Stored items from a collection
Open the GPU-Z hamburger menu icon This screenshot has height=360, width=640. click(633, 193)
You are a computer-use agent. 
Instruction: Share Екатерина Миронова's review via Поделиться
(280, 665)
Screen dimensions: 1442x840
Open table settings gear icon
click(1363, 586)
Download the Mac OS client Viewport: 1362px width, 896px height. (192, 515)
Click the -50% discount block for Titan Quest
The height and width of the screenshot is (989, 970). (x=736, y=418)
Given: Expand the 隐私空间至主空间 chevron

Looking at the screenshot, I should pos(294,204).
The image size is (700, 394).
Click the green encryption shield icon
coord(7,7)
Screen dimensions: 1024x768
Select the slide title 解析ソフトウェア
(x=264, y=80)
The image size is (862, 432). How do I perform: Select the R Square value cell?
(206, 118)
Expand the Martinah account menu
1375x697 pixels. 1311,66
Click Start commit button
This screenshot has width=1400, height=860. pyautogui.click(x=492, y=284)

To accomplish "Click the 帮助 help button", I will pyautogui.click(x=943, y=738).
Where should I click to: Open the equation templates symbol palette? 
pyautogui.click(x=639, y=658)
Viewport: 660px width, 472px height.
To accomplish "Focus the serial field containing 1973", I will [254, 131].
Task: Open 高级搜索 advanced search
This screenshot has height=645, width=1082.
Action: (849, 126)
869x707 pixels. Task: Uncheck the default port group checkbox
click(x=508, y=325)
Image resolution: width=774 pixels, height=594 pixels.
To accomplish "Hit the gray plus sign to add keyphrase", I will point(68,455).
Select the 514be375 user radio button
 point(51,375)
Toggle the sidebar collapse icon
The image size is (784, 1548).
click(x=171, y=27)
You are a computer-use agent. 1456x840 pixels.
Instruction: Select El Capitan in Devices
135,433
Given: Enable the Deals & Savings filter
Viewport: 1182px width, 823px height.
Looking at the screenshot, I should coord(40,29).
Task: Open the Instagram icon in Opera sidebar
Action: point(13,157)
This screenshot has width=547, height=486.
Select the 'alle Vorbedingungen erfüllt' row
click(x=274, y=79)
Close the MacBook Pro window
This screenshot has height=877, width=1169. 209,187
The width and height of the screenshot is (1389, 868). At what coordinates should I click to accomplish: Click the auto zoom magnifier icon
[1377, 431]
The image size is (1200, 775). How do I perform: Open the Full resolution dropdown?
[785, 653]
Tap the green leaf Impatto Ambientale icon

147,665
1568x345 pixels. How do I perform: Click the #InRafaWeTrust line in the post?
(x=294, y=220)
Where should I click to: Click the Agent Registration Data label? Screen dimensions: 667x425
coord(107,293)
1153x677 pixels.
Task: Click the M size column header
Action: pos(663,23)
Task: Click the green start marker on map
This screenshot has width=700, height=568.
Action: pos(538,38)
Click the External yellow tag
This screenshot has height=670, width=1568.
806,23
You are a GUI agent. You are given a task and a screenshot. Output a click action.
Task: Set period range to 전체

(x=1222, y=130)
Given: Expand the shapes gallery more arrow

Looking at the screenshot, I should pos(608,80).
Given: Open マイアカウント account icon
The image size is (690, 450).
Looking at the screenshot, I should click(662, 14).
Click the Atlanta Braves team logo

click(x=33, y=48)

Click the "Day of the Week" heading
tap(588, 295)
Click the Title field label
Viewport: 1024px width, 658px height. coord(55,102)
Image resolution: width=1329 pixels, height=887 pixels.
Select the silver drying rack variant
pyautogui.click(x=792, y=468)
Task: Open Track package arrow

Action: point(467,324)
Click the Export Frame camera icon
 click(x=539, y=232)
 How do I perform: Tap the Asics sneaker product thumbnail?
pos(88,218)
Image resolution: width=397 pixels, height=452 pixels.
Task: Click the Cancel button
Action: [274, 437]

Activity
Across the records above, tally the lines that contain "will" and give the result as a number alone.

Written solution
3